Saya jadi tertegun sambil bertanya pada diri sendiri: apa yang sebenarnya sedang terjadi dengan tari kita? Apakah kita sedang kehilangan kekayaan makna yang pernah melekat dalam setiap gerakan tari, atau justru sedang menciptakan bentuk baru dari ekspresi kolektif yang mendesak untuk diinterpretasikan kembali dalam era digital kini?

Ekspresi Simbolisme Komunal

Secara antropologis, tari dalam khazanah Nusantara tidak pernah hanya tentang tubuh yang bergerak indah. Tari adalah ritus, medium spiritual, dan simbol interaksi antara manusia dengan alam dan yang transenden. Setiap gerakan, bagaikan tarian suci, mengandung simbol-simbol yang mencerminkan tatanan kosmologis dan identitas kultural. 

Dalam tradisi Bali, misalnya, tari Legong bukan sekadar hiburan, tapi persembahan. Dalam kerangka ini, tubuh penari adalah medium, bukan pusat. Tari menjadi bagian dari sistem simbolik, ruang mediasi antara dunia nyata dan tak kasat mata, antara individu dan komunitas.

Dalam konteks ini, gerakan tari adalah bahasa non-verbal yang mengekspresikan nilai-nilai kolektif dan memelihara ingatan historis. Para penari tidak sekadar bergerak, melainkan mengaktualisasikan ritual yang bersifat komunal—sebuah tindakan yang menguatkan kohesi sosial dan keberlanjutan tradisi.
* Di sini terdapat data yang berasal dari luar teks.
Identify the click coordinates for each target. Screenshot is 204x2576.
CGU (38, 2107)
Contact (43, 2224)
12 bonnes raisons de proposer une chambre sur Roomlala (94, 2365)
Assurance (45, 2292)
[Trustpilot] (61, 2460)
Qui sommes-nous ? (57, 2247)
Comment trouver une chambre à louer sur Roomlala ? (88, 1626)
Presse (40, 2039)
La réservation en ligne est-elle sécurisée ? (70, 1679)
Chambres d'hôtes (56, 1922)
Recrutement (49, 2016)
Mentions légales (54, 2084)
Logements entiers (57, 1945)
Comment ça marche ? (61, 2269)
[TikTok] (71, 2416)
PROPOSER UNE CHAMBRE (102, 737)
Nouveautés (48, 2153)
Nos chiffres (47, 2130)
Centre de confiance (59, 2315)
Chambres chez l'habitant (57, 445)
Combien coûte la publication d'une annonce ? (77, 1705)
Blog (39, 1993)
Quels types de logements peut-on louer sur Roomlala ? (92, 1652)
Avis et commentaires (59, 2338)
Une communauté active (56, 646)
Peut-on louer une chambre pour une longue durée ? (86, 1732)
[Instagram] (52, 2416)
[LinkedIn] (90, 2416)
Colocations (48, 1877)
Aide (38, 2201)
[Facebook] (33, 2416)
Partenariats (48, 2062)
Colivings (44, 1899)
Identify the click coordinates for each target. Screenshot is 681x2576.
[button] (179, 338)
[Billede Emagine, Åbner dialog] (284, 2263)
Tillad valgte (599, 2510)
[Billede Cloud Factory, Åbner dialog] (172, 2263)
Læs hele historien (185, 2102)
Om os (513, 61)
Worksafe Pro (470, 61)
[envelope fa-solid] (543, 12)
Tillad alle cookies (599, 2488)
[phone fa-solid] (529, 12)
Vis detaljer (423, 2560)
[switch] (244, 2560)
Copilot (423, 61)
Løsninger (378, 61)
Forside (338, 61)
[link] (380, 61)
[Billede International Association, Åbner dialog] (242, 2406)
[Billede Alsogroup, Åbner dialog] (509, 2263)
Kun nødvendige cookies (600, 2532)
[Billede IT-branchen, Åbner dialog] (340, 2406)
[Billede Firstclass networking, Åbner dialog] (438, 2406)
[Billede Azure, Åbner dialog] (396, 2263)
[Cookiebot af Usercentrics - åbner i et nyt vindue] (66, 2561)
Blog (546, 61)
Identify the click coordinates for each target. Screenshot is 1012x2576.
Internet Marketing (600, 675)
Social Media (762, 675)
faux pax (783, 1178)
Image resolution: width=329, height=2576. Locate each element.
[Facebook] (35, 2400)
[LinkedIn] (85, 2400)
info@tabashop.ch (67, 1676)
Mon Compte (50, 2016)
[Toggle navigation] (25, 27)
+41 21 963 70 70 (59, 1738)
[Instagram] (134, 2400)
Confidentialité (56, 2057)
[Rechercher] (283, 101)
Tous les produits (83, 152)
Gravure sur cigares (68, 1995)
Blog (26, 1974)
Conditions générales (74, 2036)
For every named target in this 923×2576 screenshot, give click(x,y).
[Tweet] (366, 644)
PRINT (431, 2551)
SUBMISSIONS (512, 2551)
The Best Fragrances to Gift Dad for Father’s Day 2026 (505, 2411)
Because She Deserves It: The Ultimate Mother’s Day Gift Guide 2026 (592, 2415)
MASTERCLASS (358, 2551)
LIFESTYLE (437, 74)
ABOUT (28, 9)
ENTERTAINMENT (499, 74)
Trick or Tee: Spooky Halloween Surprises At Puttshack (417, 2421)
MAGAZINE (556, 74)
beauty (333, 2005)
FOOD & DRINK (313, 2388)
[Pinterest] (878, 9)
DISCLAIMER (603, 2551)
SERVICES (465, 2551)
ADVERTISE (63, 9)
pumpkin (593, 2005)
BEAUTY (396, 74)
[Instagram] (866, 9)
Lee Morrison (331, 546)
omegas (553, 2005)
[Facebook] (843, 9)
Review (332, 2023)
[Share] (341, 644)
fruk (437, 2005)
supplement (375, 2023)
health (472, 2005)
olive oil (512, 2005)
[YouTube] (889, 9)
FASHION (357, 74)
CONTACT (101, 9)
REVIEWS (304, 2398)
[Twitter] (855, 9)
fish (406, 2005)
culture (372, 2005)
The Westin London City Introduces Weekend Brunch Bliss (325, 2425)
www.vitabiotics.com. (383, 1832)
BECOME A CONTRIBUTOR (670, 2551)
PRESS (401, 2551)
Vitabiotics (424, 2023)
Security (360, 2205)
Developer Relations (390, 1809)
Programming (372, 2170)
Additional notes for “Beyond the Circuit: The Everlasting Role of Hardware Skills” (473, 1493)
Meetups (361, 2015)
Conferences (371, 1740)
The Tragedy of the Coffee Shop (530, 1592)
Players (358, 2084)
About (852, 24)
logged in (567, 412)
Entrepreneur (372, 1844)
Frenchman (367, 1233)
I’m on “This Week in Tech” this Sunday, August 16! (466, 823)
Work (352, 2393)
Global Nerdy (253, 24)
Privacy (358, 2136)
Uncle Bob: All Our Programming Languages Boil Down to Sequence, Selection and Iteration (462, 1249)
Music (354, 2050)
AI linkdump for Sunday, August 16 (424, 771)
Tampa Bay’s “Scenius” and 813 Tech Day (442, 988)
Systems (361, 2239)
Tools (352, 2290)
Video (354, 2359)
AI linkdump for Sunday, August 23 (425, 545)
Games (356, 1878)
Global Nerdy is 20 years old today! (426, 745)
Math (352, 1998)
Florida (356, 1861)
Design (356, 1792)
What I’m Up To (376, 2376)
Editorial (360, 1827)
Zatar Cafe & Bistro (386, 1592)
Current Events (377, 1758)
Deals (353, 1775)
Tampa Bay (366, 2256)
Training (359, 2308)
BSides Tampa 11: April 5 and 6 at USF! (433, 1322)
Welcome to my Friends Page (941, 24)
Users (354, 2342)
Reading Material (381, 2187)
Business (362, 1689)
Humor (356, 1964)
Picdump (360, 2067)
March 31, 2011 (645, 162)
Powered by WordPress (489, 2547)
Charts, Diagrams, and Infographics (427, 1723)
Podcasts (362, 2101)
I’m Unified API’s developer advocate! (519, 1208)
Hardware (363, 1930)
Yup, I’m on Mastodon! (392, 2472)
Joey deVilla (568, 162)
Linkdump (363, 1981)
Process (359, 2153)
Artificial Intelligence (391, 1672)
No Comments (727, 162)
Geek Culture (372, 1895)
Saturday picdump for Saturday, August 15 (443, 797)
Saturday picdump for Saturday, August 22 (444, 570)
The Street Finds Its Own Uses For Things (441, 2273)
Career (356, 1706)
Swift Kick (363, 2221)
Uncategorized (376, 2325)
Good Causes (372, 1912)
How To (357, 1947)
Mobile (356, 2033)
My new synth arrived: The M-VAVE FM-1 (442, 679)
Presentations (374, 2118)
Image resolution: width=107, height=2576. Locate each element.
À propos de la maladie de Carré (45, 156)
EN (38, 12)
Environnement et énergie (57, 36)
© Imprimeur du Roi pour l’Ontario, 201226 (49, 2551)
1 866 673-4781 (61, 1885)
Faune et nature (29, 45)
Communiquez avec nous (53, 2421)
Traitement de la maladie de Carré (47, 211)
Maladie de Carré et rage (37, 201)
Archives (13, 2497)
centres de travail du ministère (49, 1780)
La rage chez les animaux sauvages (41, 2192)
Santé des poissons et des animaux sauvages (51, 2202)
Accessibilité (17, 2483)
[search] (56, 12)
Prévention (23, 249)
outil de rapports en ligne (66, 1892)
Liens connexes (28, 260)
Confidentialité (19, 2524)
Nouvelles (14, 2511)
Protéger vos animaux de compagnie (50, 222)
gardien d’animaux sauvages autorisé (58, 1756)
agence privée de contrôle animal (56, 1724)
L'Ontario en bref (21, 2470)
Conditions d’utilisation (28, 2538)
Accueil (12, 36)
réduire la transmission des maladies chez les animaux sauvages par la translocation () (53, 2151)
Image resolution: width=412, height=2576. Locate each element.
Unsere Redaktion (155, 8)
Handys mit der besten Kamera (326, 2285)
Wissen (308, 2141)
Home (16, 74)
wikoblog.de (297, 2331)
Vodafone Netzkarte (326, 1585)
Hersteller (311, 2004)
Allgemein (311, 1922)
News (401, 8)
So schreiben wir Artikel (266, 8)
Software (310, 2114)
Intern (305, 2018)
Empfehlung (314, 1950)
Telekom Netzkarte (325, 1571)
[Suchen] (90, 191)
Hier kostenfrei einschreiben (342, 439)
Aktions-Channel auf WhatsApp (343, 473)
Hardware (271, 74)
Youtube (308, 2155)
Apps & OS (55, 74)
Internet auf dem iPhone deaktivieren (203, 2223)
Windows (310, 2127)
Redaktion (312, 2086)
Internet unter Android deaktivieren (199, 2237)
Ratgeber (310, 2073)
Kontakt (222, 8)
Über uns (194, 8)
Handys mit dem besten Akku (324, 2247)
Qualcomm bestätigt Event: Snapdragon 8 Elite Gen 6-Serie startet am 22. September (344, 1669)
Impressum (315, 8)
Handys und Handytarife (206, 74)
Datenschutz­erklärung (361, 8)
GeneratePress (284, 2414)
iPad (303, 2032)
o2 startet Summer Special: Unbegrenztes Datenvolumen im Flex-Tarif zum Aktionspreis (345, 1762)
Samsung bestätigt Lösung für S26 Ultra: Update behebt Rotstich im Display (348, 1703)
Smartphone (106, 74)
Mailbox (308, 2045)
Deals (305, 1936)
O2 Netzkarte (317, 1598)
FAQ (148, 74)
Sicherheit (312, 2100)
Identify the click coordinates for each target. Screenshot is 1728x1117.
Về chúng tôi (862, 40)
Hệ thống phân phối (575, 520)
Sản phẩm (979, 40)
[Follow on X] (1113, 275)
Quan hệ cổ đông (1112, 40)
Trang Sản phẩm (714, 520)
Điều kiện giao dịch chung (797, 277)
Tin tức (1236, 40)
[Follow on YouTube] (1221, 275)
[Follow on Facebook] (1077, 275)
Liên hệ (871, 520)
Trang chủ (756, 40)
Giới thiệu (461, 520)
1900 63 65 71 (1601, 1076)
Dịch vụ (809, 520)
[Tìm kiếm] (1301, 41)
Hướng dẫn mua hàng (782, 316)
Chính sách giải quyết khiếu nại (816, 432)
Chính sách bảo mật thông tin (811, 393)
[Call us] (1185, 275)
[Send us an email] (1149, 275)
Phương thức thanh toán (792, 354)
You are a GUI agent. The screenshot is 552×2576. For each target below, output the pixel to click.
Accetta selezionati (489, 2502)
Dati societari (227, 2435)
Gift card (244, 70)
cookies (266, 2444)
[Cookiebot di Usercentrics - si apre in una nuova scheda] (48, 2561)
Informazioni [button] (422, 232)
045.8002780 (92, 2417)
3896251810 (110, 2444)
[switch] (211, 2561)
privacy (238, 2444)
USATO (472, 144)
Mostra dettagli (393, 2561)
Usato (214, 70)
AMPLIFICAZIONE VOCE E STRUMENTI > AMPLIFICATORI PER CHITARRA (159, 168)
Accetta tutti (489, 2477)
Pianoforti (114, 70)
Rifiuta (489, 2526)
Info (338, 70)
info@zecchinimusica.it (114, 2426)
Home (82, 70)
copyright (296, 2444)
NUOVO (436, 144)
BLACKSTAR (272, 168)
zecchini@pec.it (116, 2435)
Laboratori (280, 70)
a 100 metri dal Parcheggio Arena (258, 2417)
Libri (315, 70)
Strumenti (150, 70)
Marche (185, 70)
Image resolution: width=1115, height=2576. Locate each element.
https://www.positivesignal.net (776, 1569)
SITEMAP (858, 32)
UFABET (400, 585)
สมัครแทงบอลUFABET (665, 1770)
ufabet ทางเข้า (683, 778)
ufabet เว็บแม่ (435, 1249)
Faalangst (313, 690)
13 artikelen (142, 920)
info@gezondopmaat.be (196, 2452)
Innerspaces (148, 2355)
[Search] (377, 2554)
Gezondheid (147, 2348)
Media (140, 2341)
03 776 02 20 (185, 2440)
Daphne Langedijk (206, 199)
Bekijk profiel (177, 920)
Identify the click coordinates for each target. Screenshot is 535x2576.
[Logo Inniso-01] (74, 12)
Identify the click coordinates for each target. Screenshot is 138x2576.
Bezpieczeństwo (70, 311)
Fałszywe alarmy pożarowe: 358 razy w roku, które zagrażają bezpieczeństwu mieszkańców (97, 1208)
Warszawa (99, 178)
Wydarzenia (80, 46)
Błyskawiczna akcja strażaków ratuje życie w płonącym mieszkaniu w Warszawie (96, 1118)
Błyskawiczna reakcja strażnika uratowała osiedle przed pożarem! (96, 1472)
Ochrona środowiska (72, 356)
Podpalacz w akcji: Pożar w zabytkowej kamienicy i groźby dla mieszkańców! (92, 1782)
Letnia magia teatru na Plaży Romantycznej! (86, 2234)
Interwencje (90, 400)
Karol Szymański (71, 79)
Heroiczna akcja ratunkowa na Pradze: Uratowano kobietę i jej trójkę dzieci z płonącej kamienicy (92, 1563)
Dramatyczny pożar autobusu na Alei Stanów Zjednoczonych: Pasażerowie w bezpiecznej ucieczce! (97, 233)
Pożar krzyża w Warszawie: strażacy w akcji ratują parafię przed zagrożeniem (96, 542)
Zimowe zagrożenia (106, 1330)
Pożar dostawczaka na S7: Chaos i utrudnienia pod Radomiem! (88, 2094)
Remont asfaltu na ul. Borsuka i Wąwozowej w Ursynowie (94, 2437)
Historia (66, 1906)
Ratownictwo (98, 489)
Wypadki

Tari dalam masyarakat tradisional bukan untuk ditonton, melainkan untuk dijalani. Ia adalah bagian dari siklus hidup: lahir, panen, hujan, perang, hingga kematian. Gerak tubuh dalam tari adalah bahasa yang memuat nilai, petuah, sejarah, dan relasi kuasa yang berlapis. Maka estetika tari dalam konteks ini tidak semata-mata soal indahnya gerakan, tetapi bagaimana ia merepresentasikan keterhubungan dan ketundukan pada kosmos dan komunitas.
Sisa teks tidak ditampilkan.